Las cosas siempre se terminan
Todo llega a su fin en algún momento, desde el gas de una garrafa hasta el amor o la vida; ese instante no suele depender de nosotros ni ser el menos propicio
El problema no radica en que las cosas se terminan. Sabemos, o deberíamos saber, que nada es para siempre y tarde o temprano todo caduca. Desde lo más útil del mundo hasta lo menos importante en algún momento culmina su ciclo y desaparece. Las cosas hermosas y las desagradables dan lo mismo a los efectos de dejar de ser.
Ese no es el problema, en tanto sabemos de antemano que sucederá, el verdadero problema es que no sabemos cuándo. Eso es lo que transforma el fin de algo en una desgracia, a veces en una tragedia.
Algunas cosas parece que estuvieran esperando el momento en que su fin será más notorio. Una de ellas es el gas. Por regla general, el contenido de una garrafa jamás se acaba cuando estamos calentando un simple café o agua para el mate. Nunca. La garrafa se termina cuando estamos cocinando algo que no se puede preparar de otra forma y que irremediablemente no quedará bien cocido si se espera hasta que llegue el repartidor con una nueva.
Eso si es que está en la cocina. En caso de ser utilizada en una estufa, esperará a la noche más fría del año y, si es feriado, mejor.
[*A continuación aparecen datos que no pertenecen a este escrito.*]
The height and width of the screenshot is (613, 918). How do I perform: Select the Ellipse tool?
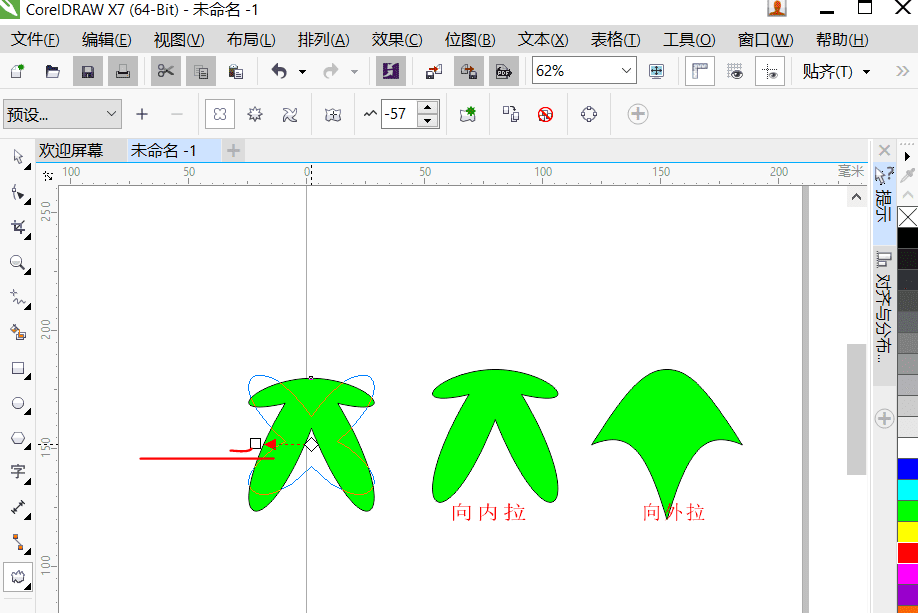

Como si esto fuera poco, las garrafas cuentan con la complicidad de los distribuidores, que hacen paro en el preciso momento en que los necesitamos.
El papel higiénico es otro claro ejemplo y no es necesario que le detalle en qué momento es que se termina, pero puede estar seguro de que no es cuando usted pretende sonarse la nariz. Sin salir del cuarto de baño, podemos decir con absoluta propiedad que el agua caliente se termina cuando estamos enjabonados y el desodorante entre una axila y otra.
La lana se le va a terminar cuando esté a punto de terminar el buzo, y seguramente no encuentre una madeja igual en toda la ciudad. La tinta de la impresora se va a agotar cuando tenga que entregar un trabajo urgente. En ese caso es probable que también se acaben las hojas. Las pilas quedarán sin carga en medio del apagón, precisamente cuando esté en el lugar más oscuro.
Lo mismo sucede con la batería del celular. Nunca se acaba mientras revisa los videos virales que algún amigo ocioso le envió por Whatsapp. Espera al momento en que tengamos que hacer una llamada importante para mostrar una sola rayita en el visor, un segundo antes de apagar el aparato. Y en el hipotético y poco probable caso de que le alcance para llamar, indefectiblemente se quedará sin cómputos antes de que pueda decir lo que tiene para decir. No falla jamás.
La lista de cosas que se terminan en el momento menos oportuno es interminable, sencillamente porque nada acaba cuando debe.
Nadie se ha quedado jamás sin nafta a menos de un kilómetro de una estación de servicio.
La leña se va a acabar en la mitad del asado, el vino en la mitad de la fiesta y el último resto de yerba no va a alcanzar para llenar el mate.
Todo se termina cuando más se lo necesita. El sueldo es tal vez el ejemplo más claro. No importa cuánto cobre, pero seguramente se termine antes de que le paguen de nuevo. A veces mucho antes.
La cinta adhesiva, cuando aún no terminamos de envolver el regalo y puede estar seguro de que la masilla se va a acabar antes que termine de poner el vidrio. Puede usted pensar que esto último no es un verdadero problema, porque puede ir a comprar un nuevo paquete de masilla. Pero usará muy poca y seguramente se le seque cuando vuelva a necesitarla. De no ser así, tampoco le alcanzará para el siguiente vidrio y así sucesivamente.
La paciencia desaparece en el momento menos oportuno, tanto en uno como en los demás. La juventud acaba cuando uno empieza divertirse. Eso es un hecho.
El amor termina cuando más lo necesitamos. En este caso no es importante cuándo acabe, porque siempre será en el peor momento, sobre todo si el que desaparece es el del otro. Y cuando nos damos cuenta de que el amor terminó, generalmente es porque en realidad se había esfumado mucho antes. Y cuando encontremos otro amor, comenzaremos con cautela, sin involucrarnos demasiado, porque ya sabemos lo mal que se pasa cuando se termina. Y en cuanto bajamos la guardia y nos entregamos totalmente, precisamente ahí desaparecerá.
Desde que uno nace, pasan por su vida cientos de miles de cosas que se terminan en el peor momento. Hasta que un buen día, como quien no quiere la cosa, se termina la vida misma. Justo cuando uno estaba empezando a entenderla.